Je me souviens que pendant quelques semaines je travaillais dans une usine située en dehors du camp. Pour y parvenir, nous devions traverser des quartiers habités, et les passants regardaient, curieux, amusés, souvent hargneux, rarement compatissants, défiler ce cortège misérable de déportés décharnés, aux uniformes rayés délabrés, grelottant de froid, encadrés par les S.S. hurlants qui les poussaient et les frappaient. De même, à l'usine, les ouvriers autochtones voyaient et savaient. C'est au vu et au su de toute une population que se déroulait le drame, et l'immense majorité approuvait.
 
Oui, tout est possible si Auschwitz l'a été. Cette idée, qui a germé en moi là-bas, s'est renforcée au cours des années et malheureusement elle s'est vérifiée dans bien des domaines et sous bien des horizons. Il y a eu en moi quelque chose d'irrémédiablement cassé, à savoir la confiance en l'homme, confiance si profondément juive et qui explique en grande partie ce qu'on a si injustement appelé la lâcheté des juifs se laissant arrêter, emprisonner, déporter et brûler.
 
Avant d'arriver à Auschwitz, personne ne pouvait se douter de ce qui nous attendait ; personne ne pouvait l'imaginer et même là-bas, je me souviens avec quel scepticisme j'ai accueilli les récits que nous faisaient les anciens.
 
Que l'on puisse atteindre un tel degré de cruauté, de barbarie, de sadisme dépassait l'entendement et détruisait l'image que nous avons tous en nous, et du monde et de l'homme. C'est cette confiance en l'humain qui nous a empêchés de prévoir et de comprendre ce qui se tramait. Mais le voile une fois déchiré, la preuve éclatante faite, la conclusion s'imposait, logiquement, terrible dans sa logique : tout est possible aujourd'hui même et tout sera possible demain.
 
Alors, prendre à la légère des signes avant-coureurs de néo-nazisme, d'antisémitisme, de fascisme, c'est de l'inconscience après l'épreuve que nous avons subie. Rester passifs, subir une fois encore, mais cette fois-ci, sachant ce que nous savons, serait de la lâcheté. Oui, cette fois-ci ce serait de la lâcheté !
 
La seconde leçon qui s'est imposée à moi, c'est celle de notre solitude, de notre lamentable, profonde, complète solitude. Nous avons été, comme tant de fois dans notre longue histoire, le bouc émissaire, le cobaye, le précurseur. On a commencé par nous ; d'autres ont suivi, ont souffert comme nous, mais nous avons été au début, nous avons été pendant et nous sommes restes après, seuls, affreusement seuls.
 
Certes, dans nos épreuves, nous avons toujours bénéficié d'appuis, de secours, de dévouements, d'aide généreuse et spontanée. Mais la preuve est faite que nous ne pouvons compter sur ce secours extérieur : il arrive toujours tardivement, il est trop limité et il est insuffisant. Nous ne pouvons compter que sur nous-mêmes et nous devons le comprendre.

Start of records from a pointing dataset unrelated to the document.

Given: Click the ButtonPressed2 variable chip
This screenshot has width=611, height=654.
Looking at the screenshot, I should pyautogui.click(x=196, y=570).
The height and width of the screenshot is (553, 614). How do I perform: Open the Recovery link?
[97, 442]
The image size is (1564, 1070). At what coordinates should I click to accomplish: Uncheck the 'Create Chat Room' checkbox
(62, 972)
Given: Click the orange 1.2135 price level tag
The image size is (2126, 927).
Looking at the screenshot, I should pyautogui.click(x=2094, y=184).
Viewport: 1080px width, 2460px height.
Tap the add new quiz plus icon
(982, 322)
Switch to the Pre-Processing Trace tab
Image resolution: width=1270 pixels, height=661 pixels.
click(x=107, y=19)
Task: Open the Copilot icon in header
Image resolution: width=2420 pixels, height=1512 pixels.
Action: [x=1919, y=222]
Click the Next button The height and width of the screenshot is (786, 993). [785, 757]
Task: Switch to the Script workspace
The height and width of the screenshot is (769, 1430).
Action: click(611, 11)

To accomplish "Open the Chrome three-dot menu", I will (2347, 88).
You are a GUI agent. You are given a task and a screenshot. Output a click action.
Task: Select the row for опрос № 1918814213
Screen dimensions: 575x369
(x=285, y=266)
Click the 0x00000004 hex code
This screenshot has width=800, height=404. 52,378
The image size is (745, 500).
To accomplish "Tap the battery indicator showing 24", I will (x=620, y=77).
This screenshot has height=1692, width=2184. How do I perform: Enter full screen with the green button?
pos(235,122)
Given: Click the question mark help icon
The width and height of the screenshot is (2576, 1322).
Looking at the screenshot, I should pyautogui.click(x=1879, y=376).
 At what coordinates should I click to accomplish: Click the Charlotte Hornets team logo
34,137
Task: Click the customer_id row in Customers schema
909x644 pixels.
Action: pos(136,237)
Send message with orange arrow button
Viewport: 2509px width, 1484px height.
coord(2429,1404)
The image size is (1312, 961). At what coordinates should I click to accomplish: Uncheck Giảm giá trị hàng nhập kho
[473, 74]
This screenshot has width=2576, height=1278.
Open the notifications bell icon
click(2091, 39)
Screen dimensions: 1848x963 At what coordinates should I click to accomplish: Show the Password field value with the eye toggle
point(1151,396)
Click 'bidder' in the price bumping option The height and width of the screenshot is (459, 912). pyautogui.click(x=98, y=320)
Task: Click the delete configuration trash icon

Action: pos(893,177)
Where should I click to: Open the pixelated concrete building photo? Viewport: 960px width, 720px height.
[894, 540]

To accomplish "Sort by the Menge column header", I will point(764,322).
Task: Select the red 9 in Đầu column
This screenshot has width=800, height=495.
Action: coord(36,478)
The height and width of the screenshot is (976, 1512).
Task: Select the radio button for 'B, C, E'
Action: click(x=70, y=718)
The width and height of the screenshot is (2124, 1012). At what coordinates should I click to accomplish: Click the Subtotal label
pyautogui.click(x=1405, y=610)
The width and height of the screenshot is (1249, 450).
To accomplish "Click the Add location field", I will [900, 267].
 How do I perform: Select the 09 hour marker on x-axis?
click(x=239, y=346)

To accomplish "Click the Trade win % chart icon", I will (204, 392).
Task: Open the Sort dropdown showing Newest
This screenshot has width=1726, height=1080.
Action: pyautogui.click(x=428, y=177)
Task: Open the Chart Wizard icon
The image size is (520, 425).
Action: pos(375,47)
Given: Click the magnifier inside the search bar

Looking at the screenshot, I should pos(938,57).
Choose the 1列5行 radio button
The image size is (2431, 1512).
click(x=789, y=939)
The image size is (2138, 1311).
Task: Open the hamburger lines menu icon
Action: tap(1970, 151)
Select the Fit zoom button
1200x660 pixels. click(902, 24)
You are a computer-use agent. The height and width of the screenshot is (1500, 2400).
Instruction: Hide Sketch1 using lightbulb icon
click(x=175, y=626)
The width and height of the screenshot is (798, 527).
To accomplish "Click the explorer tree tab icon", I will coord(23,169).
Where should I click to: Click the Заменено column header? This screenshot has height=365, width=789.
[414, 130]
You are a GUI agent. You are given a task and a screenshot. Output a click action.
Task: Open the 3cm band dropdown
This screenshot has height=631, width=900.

L'adage “qui sera pour moi, si ce n'est moi”, est devenu un impératif non seulement à l'échelle individuelle mais aussi à l'échelle de notre peuple.
 
Les deux leçons conjuguées m'ont amené, après mon retour, à militer, à m'engager pour mon peuple, sous toutes ses formes, pour ma communauté, pour ses oeuvres, pour Israël. Je n'y étais, en réalité, ni prédisposé ni préparé. Mais j'ai considéré que les années que je vivrai dorénavant constituaient un "rabiot" de vie, que ce "rabiot" ne m'appartenait pas exclusivement, que je n'avais pas le droit de l'utiliser comme je l'entendais, que d'ailleurs il n'avait de raison d'être que si je lui donnais un sens.
 
C'est ainsi, qu'au détriment d'une activité professionnelle que j'aurais pu étendre, d'une vie familiale dont j'aurais pu jouir plus exclusivement, de loisirs plus nombreux et variés, j'ai consacré une partie importante de mes forces, de mon temps, de mes moyens, à mon peuple dont je connaissais et ressentais l'extrême solitude, à ce peuple toujours en butte à tant de difficultés, à tant de dangers, à tant d'attaques, à mon peuple si seul. Et tout naturellement d'Auschwitz, à travers ces diverses activités, ma route m'a menée vers mon pays : Israël.
 
Oui… je me souviens de ce sentiment de solitude qui a persisté après Auschwitz. Lorsqu'à mon retour, j'ai appris que le monde avait su et n'avait rien fait, j'ai eu la confirmation aveuglante et traumatisante de notre infinie solitude. Et ce sentiment n'a fait que croître au cours des années. La tragédie des D.P., déportés survivants après la guerre, végétant dans les camps après leur libération, ne sachant ou aller et dont personne ne voulait, ballottés sur l'Exodus ou sur d'autres rafiots à travers les mers, reste vivante à mon esprit; elle est hautement symptomatique.
 
Ainsi, après Auschwitz, après tant de millions de morts dont au moins quelques centaines de milliers auraient pu être sauvés, alors que bien haut on clamait et on célébrait la fin du fascisme, du racisme et de l'antisémitisme, les États, champions du droit et de la liberté, fermaient à nouveau leurs portes à ces quelques rescapés. La preuve était faite, à nouveau, que personne ne voulait d'eux et qu'on leur refusait même le havre de sécurité dont ils rêvaient. En 1945 comme en 1939, les portes de la Palestine leur étaient fermées… comme si rien ne s'était passé.
 
Ce sentiment de solitude ne s'est pas démenti, malgré la création de l'État d'Israël, malgré l'enthousiasme et la sympathie que tant d'hommes, de femmes et de jeunes à travers le monde lui ont témoigné au cours des années. À toutes les heures cruciales, à tous les moments décisifs, Israël, au sein de la communauté mondiale, Israël, juif des nations, s'est trouvé seul.
 
Il arrive un moment où la moindre goutte fait déborder la coupe pleine. La guerre des six jours, avec son préambule de plusieurs semaines d'extrême tension et le renversement de la politique française à l'égard d'Israël, furent ces ultimes gouttes. Le déclic s'était déclenché en réalité et en profondeur lors de mon premier voyage en Israël en 1963.
 
Jamais, depuis la guerre, je n'avais aussi intensément pensé à ma déportation qu'au cours de ce voyage. Une idée me hantait sans cesse : si mes anciens tortionnaires voyaient cela, une jeunesse pleine de vie et d'enthousiasme, des réalisations surprenantes dans tous les domaines, un peuple libre, fier, confiant en l'avenir, qui reconstruit son pays.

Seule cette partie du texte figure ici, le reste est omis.